▸ The problem: Only one stretch of the data below should be repeated: the lines from the line containing "Viewport: 1368px width, 549px height." through the line containing "The width and height of the screenshot is (606, 540).", inclusive, exactly as they are.

▸ Data to process:
----------------

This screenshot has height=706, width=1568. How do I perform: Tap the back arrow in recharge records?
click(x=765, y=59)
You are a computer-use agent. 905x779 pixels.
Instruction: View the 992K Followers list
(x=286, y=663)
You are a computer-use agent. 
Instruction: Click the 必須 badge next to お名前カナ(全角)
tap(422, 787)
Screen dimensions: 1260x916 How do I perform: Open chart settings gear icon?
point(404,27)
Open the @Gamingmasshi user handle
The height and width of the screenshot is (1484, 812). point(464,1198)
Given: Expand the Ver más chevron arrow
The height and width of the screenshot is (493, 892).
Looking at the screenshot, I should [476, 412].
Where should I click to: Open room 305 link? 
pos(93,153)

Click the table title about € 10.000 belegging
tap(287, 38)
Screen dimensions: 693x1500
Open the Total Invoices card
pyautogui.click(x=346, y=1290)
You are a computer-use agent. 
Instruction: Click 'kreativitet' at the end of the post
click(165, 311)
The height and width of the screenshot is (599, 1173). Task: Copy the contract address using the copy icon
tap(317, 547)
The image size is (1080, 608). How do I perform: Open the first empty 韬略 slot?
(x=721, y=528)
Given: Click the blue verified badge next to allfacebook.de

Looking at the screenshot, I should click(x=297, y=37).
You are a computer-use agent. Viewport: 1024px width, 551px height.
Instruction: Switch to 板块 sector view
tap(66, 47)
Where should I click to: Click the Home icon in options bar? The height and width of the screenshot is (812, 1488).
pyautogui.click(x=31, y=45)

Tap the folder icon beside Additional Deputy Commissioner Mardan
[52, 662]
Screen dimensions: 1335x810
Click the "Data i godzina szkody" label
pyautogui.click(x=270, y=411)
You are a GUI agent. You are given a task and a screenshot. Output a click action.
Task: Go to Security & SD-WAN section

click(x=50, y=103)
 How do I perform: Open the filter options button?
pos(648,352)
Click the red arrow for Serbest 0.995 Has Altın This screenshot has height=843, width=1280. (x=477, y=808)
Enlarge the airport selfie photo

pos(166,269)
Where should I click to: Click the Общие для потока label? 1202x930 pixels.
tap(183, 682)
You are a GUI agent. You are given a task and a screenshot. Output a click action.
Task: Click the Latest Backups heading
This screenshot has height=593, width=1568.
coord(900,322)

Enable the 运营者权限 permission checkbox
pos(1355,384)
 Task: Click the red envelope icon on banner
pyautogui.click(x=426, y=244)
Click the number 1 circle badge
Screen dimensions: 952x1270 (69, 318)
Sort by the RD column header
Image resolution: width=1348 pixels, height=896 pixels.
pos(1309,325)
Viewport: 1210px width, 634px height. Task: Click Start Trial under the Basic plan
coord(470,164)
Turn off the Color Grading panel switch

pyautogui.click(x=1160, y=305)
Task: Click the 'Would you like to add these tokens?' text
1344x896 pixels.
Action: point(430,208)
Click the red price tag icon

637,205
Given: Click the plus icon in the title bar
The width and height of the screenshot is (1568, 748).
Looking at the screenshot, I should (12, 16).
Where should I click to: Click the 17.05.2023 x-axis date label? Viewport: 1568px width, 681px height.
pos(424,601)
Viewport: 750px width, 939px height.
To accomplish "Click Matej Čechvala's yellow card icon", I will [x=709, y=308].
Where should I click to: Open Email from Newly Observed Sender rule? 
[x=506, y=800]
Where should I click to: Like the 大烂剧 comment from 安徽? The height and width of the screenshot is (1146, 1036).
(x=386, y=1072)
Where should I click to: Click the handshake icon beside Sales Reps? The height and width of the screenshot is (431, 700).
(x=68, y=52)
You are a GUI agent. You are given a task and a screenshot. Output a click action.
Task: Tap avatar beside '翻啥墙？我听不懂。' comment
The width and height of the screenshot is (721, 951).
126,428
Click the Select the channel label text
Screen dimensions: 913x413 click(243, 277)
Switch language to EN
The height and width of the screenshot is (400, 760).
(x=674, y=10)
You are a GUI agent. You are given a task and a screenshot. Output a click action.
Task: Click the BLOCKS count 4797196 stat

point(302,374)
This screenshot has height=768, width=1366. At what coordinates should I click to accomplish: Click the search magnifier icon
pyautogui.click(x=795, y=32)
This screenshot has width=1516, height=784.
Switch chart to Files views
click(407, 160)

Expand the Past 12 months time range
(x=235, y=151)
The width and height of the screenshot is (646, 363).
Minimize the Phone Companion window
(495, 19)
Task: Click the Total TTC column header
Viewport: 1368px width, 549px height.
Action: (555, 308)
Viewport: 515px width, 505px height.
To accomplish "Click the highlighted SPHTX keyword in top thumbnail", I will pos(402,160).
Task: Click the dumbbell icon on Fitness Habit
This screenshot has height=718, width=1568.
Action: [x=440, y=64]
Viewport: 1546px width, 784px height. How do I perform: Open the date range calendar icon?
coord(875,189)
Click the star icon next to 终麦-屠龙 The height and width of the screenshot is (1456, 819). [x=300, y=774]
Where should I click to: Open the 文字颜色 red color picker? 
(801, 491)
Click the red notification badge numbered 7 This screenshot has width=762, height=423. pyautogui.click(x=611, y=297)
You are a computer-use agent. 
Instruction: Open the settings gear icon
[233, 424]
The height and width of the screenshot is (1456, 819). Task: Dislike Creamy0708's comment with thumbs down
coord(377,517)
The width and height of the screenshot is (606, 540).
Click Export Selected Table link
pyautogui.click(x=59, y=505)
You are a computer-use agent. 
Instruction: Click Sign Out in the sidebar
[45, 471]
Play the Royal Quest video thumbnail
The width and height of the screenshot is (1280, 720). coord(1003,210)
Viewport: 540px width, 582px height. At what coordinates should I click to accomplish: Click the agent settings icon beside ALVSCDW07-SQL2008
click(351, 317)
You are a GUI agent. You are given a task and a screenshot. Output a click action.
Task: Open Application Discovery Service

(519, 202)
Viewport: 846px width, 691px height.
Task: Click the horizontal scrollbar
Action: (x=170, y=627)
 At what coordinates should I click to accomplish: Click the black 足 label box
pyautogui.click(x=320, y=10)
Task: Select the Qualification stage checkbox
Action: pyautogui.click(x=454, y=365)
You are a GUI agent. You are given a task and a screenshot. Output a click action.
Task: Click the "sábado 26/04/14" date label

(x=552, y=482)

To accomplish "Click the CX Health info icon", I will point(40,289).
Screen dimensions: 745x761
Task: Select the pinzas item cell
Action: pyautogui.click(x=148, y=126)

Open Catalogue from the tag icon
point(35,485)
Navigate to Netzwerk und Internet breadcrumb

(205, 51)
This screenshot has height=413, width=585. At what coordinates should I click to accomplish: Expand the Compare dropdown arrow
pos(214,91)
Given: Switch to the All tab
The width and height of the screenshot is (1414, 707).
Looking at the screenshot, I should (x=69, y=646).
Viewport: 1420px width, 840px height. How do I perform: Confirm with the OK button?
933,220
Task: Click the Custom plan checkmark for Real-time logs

----------------

▸ Final answer:
Viewport: 1368px width, 549px height.
Action: (555, 308)
Viewport: 515px width, 505px height.
To accomplish "Click the highlighted SPHTX keyword in top thumbnail", I will pos(402,160).
Task: Click the dumbbell icon on Fitness Habit
This screenshot has height=718, width=1568.
Action: [x=440, y=64]
Viewport: 1546px width, 784px height. How do I perform: Open the date range calendar icon?
coord(875,189)
Click the star icon next to 终麦-屠龙 The height and width of the screenshot is (1456, 819). [x=300, y=774]
Where should I click to: Open the 文字颜色 red color picker? 
(801, 491)
Click the red notification badge numbered 7 This screenshot has width=762, height=423. pyautogui.click(x=611, y=297)
You are a computer-use agent. 
Instruction: Open the settings gear icon
[233, 424]
The height and width of the screenshot is (1456, 819). Task: Dislike Creamy0708's comment with thumbs down
coord(377,517)
The width and height of the screenshot is (606, 540).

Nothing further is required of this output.